Madouc no respondió, y Desdea continuó con sus instrucciones:

—Siéntate bien; no te muevas ni te rasques, no tiembles ni te contorsiones. Mantén las rodillas unidas; no estires ni abras las piernas, no aflojes los músculos. Aprieta los codos contra el cuerpo, y no adoptes la posición de una gaviota planeando en el viento. Si ves a una persona conocida a lo lejos, no lances un grito estridente; eso no es adecuado. No te enjugues la nariz con el dorso de la mano. No hagas muecas ni infles los carrillos; no rías entre dientes, con o sin razón. ¿Recordarás todo esto?

Desdea aguardó una respuesta, pero Madouc sólo miraba el vacío. Desdea soltó una exclamación:

—¿Y bien, princesa Madouc? ¿Me das una respuesta?

—¡Desde luego! ¡Lo que quieras! ¡Di lo que tengas que decir!

—Ya he hablado bastante.

—Evidentemente, estaba pensando en otra cosa, y no te oí.

Desdea tintó y dijo con voz metálica:

—Ven. La recepción comenzará pronto. Por una vez en la vida, debes comportarte como se espera que lo haga una princesa real, para crear una buena impresión.

—No me entusiasma la idea de causar una buena impresión —replicó Madouc—. Alguien podría querer casarse conmigo.

Desdea resopló con sarcasmo. .

—Ven, nos esperan.

Desdea precedió la marcha por el pasillo hasta la galería principal y el gran salón. Madouc la seguía con un andar desmañado que la dama atribuyó a mera perversidad y decidió ignorar.

Los visitantes ya se habían reunido en el gran salón, donde aguardaban en grupos, saludando a conocidos, analizando a los recién llegados, inclinándose rígidamente ante los adversarios, ignorando a los enemigos.
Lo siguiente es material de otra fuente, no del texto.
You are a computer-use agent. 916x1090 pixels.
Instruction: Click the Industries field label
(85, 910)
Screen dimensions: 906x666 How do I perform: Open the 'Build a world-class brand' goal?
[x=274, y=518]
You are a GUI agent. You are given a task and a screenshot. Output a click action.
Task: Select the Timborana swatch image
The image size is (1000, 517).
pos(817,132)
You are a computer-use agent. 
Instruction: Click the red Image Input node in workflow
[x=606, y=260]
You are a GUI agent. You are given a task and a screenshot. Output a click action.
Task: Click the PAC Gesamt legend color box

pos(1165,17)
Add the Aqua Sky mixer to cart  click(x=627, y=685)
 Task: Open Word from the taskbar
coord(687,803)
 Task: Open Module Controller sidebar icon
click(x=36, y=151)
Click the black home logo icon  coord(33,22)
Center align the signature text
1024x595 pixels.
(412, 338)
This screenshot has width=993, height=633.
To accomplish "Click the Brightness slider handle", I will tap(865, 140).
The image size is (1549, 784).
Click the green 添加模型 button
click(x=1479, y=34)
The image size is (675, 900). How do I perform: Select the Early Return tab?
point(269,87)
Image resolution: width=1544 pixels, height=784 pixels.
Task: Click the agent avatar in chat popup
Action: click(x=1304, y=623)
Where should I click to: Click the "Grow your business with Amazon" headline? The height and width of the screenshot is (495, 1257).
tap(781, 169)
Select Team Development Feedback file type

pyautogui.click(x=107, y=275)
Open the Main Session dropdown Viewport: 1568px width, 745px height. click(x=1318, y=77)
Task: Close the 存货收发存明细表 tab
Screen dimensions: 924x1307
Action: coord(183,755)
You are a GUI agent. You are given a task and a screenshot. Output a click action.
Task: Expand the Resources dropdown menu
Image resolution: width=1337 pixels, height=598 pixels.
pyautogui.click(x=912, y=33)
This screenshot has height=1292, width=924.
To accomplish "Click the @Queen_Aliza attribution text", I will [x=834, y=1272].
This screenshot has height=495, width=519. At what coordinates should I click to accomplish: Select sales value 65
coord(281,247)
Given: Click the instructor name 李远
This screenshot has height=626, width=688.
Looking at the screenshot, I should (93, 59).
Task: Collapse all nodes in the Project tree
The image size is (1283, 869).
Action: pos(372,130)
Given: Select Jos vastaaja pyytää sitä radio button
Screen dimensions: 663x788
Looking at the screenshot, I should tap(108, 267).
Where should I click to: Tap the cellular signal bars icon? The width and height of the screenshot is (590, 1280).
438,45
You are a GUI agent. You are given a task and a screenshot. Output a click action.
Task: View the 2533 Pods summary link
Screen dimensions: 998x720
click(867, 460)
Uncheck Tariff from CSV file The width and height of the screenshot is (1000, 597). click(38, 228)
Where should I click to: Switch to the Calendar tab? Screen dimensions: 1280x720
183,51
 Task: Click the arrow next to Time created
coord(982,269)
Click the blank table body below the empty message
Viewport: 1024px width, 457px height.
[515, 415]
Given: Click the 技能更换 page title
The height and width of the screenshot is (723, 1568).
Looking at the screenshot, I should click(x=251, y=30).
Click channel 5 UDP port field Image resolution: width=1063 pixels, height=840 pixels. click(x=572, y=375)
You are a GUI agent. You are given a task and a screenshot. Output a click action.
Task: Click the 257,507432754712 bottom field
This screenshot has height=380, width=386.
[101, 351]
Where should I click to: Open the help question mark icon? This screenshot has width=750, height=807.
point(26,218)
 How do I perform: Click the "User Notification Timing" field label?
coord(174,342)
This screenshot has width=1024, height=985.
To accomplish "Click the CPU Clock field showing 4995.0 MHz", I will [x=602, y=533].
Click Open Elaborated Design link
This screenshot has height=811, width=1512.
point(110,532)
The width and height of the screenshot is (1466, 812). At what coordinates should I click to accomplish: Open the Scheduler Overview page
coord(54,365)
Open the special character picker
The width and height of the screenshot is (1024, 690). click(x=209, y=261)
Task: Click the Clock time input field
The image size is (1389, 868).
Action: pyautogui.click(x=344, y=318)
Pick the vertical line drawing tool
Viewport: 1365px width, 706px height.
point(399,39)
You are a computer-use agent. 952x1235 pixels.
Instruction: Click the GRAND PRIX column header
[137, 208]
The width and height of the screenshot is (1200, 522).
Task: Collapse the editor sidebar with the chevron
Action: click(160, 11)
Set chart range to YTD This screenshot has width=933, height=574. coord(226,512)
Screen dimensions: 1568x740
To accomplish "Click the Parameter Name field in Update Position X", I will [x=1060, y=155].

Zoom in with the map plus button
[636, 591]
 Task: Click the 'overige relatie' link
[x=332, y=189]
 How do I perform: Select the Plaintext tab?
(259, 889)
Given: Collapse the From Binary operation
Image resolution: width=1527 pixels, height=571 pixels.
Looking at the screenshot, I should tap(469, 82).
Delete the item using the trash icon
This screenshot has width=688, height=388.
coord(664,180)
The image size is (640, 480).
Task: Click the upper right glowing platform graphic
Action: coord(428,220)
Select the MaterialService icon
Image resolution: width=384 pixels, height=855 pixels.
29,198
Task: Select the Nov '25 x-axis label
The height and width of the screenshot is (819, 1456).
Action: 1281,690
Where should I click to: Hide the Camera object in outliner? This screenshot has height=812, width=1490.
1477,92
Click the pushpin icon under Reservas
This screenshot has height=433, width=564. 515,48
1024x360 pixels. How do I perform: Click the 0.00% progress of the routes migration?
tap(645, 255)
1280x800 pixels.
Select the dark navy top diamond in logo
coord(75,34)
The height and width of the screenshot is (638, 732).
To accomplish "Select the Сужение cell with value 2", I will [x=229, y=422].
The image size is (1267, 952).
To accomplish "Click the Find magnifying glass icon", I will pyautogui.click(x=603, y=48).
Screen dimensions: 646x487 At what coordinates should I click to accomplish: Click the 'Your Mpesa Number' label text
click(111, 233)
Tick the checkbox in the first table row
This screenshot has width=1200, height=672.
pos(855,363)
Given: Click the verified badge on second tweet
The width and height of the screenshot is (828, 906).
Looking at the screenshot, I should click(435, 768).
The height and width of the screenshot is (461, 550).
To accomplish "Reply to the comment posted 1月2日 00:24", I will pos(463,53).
Cada cual vestía sus ropajes más espléndidos, con la esperanza de despertar respeto, admiración o envidia. Sedas y satenes giraban recibiendo el resplandor de la luz; la estancia se encontraba inundada de vivos colores, tan ricos que cada tonalidad irradiaba una vitalidad propia: lavanda, púrpura, negro; amarillo intenso y ocre; bermellón, escarlata, el rojo carmesí de la granada; toda clase de azules: celeste, esmalte, azul marino, el negro azulado del ala del escarabajo; todas las gamas del verde.

Inclinándose, asintiendo y sonriendo, Desdea condujo a Madouc hasta la tarima real, donde la esperaba un bonito trono de madera dorada y marfil, con un cojín de felpa roja en el asiento y el respaldo.

—Para tu información —le susurró Desdea—, el príncipe Bittern de Pomperol se presentará hoy
[9]
, al igual que el príncipe Chalmes de Montferrone, el príncipe Garcelin de Aquitania y otros de alta cuna.